• _Problem statement_
If a line in the records below contains the word "width", copy it out.

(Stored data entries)
--------------------------------------------------

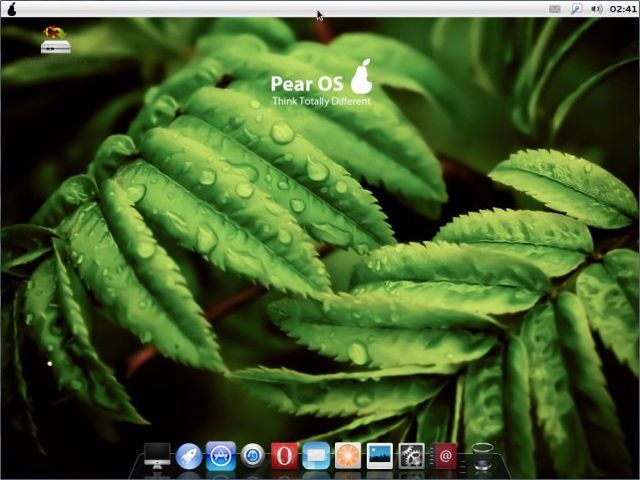Screen dimensions: 640x480
Task: Launch the rocket Launchpad icon in dock
Action: (189, 457)
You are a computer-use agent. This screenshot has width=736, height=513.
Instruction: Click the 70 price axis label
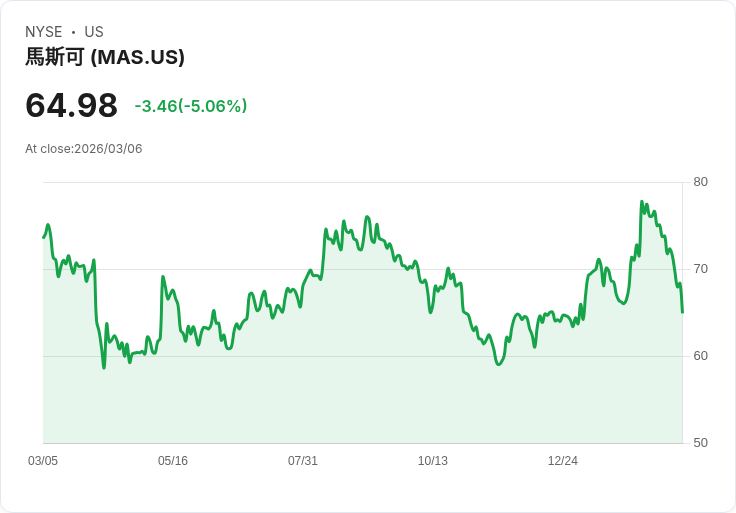(700, 269)
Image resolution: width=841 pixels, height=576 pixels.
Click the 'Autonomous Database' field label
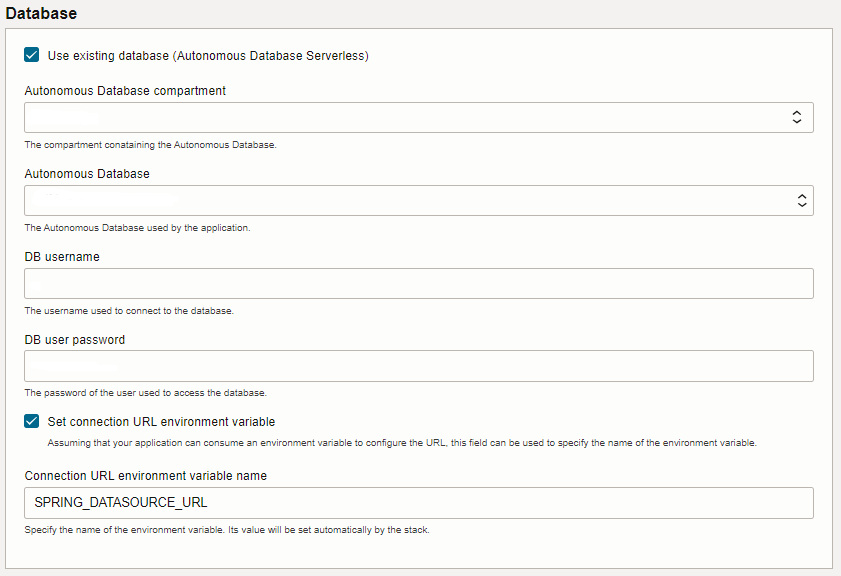click(x=87, y=174)
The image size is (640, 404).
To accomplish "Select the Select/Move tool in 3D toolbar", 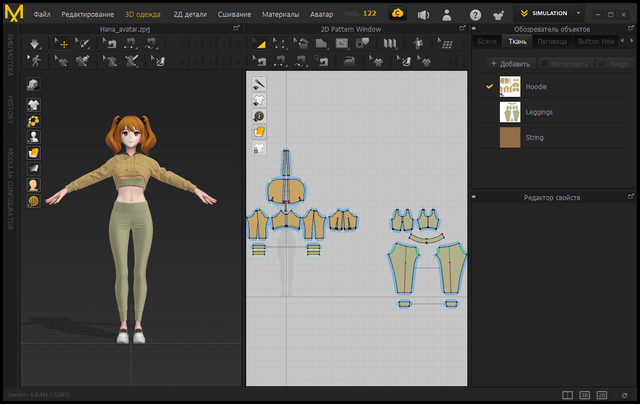I will click(x=62, y=44).
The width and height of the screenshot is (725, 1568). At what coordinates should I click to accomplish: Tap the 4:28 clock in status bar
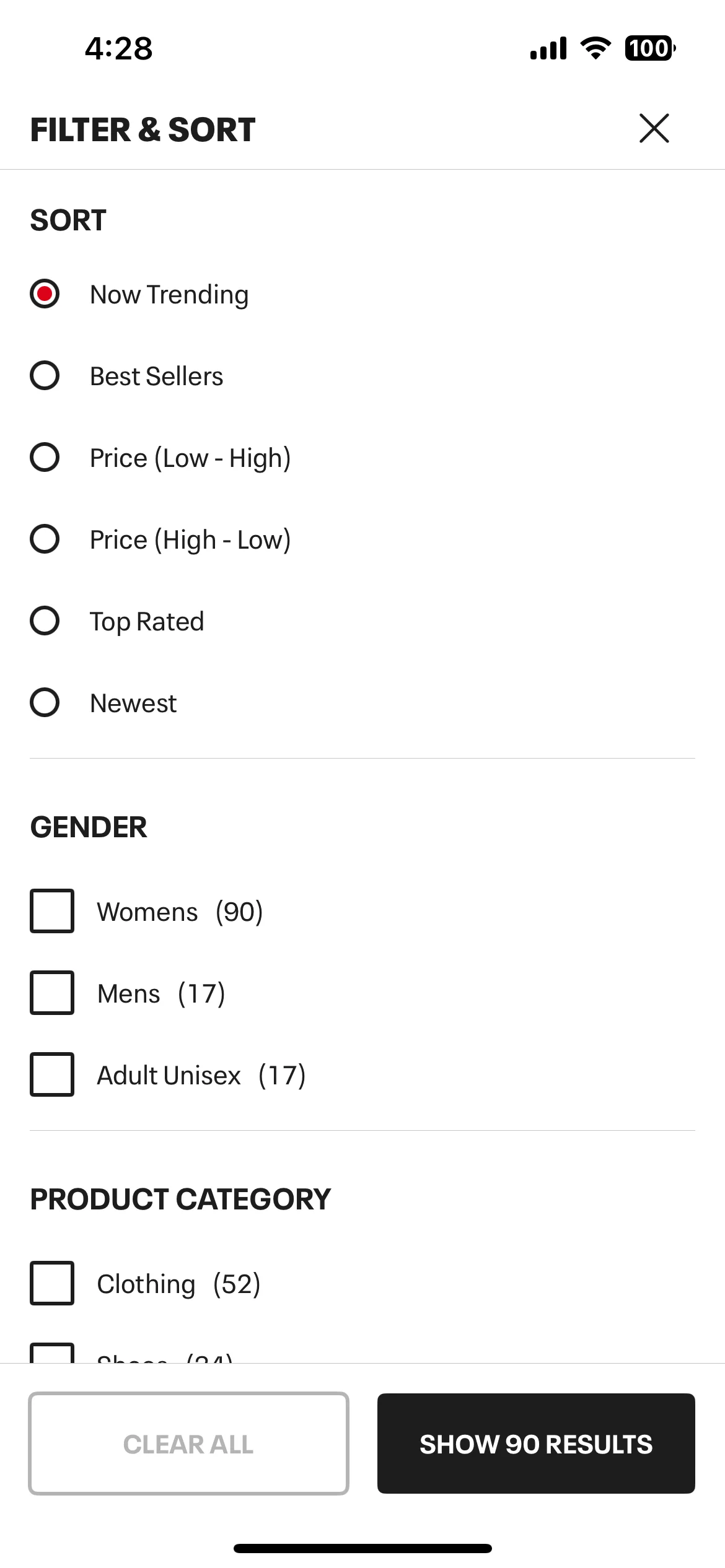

--------------------------------------------------

• _Task answer_
You are a computer-use agent. This screenshot has width=736, height=513.
Image resolution: width=841 pixels, height=576 pixels.
The width and height of the screenshot is (725, 1568). At what coordinates should I click to accomplish: Tap the 4:28 clock in status bar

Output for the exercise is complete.